> [EXERCISE]: Rewrite every line of the listing, substituting "Which spot should I tap to" for each occurrence of "Where should I click to" and leaving all other text unchanged. Omit the pictures from your answer.

[Pointing records for text and elements]

━━━━━━━━━━━━━━━━━━━━━━━━━━━━━━

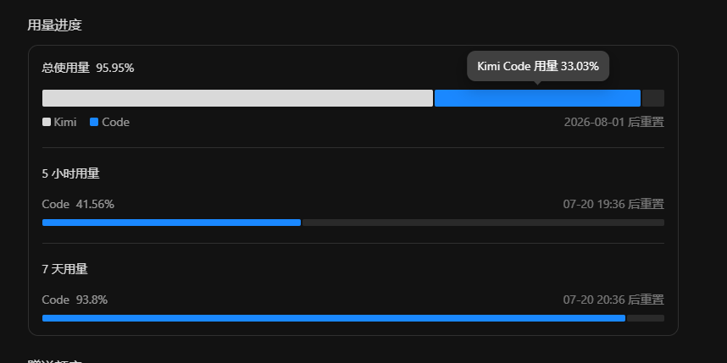Viewport: 727px width, 363px height.
Task: Click the Kimi Code 用量 33.03% tooltip
Action: click(x=538, y=66)
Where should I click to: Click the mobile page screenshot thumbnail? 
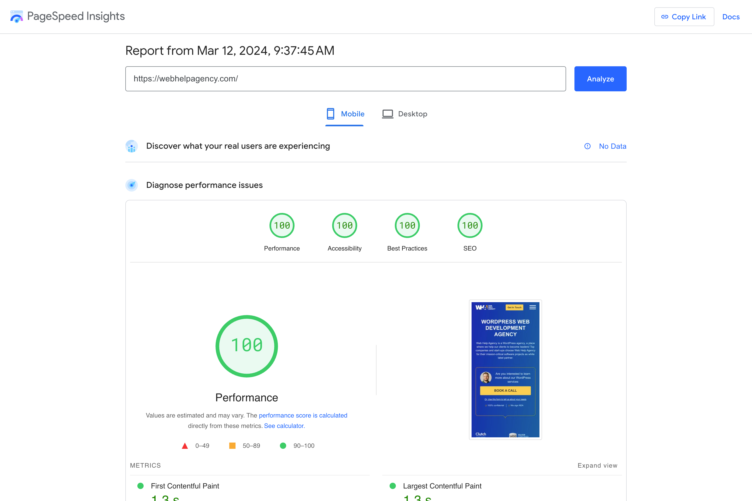tap(505, 369)
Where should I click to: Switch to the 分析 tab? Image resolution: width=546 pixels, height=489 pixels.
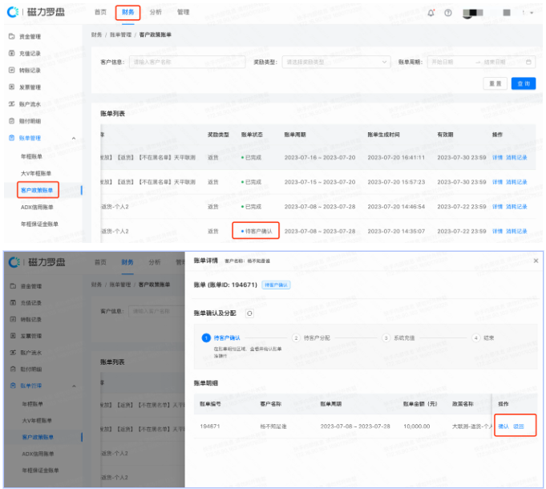click(155, 13)
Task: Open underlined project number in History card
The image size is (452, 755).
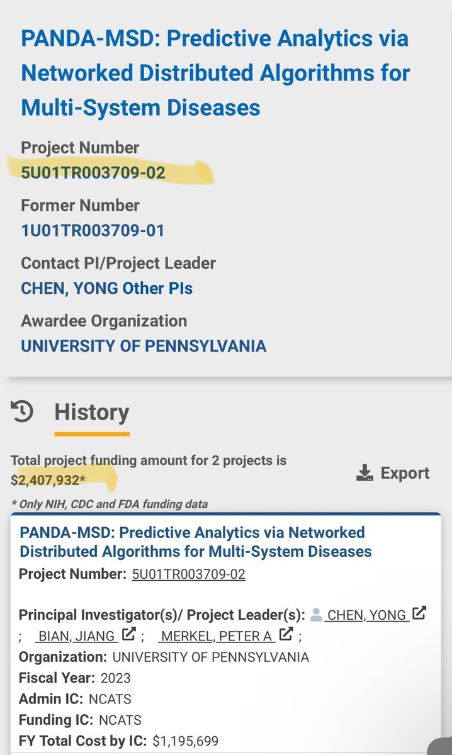Action: (x=188, y=574)
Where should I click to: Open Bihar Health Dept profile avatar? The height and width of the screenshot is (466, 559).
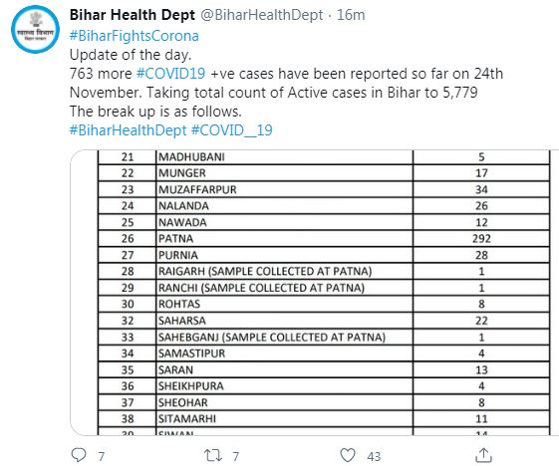[35, 29]

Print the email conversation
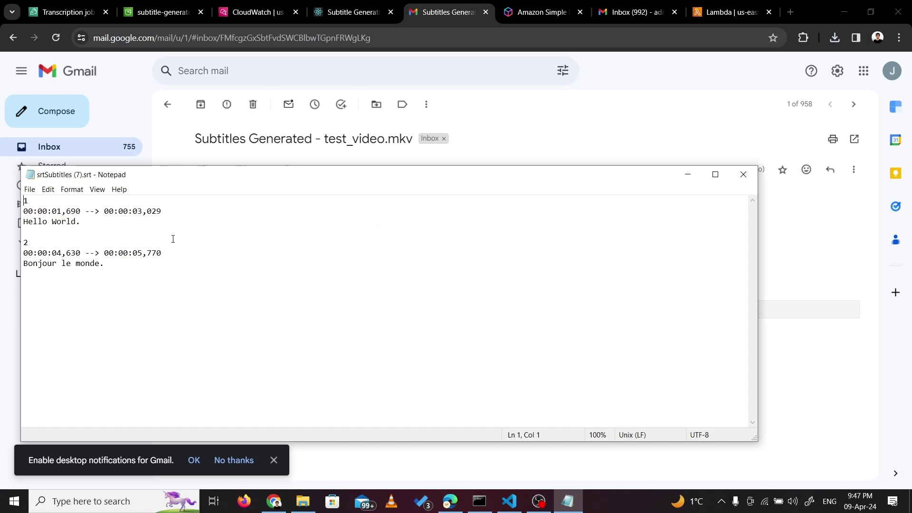(832, 139)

━━━━━━━━━━━━━━━━━━━━━━━━━━━━━━

> [WRITTEN REPLY]:
Viewport: 727px width, 363px height.
Task: Click the Kimi Code 用量 33.03% tooltip
Action: click(x=538, y=66)
Which spot should I tap to: Click the mobile page screenshot thumbnail? 
tap(505, 369)
Which spot should I tap to: Switch to the 分析 tab? Image resolution: width=546 pixels, height=489 pixels.
click(155, 13)
Task: Open underlined project number in History card
The image size is (452, 755).
Action: (x=188, y=574)
Which spot should I tap to: Open Bihar Health Dept profile avatar? The height and width of the screenshot is (466, 559).
[35, 29]

Print the email conversation
(832, 139)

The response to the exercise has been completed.